[Saved data entries]
☆ ☆ ☆ ☆ ☆

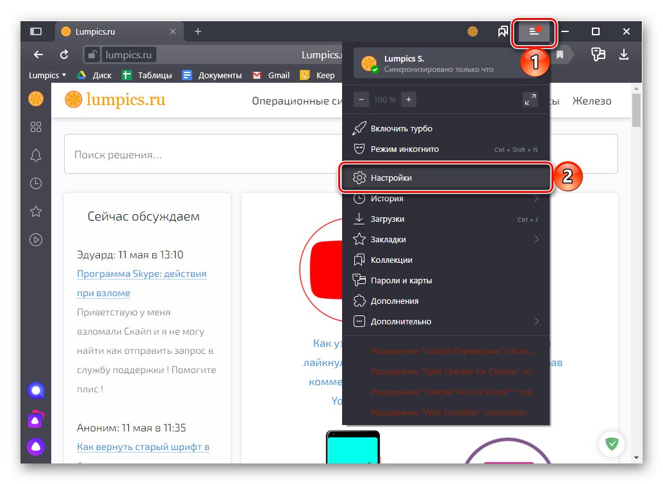This screenshot has width=663, height=484.
Task: Open the Skype hack discussion link
Action: [x=143, y=274]
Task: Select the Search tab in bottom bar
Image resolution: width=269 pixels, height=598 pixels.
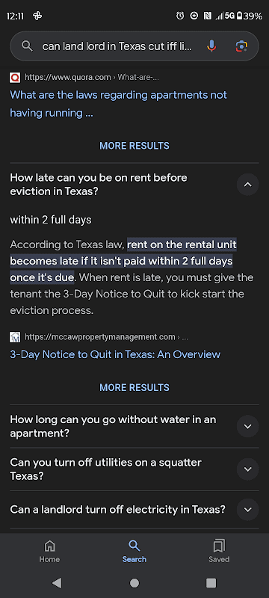Action: tap(134, 552)
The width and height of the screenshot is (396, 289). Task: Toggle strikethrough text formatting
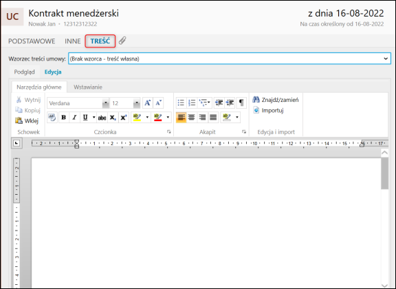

☆ ☆ ☆ ☆ ☆

** REQUIREMENT **
Exactly the lines from the line containing "Task: Select the Search tab in bottom bar" to the end of the records need to be copied, both ends included, with pictures left out.

** EXPECTED ANSWER **
Task: Select the Search tab in bottom bar
Image resolution: width=269 pixels, height=598 pixels.
Action: tap(134, 552)
The width and height of the screenshot is (396, 289). Task: Toggle strikethrough text formatting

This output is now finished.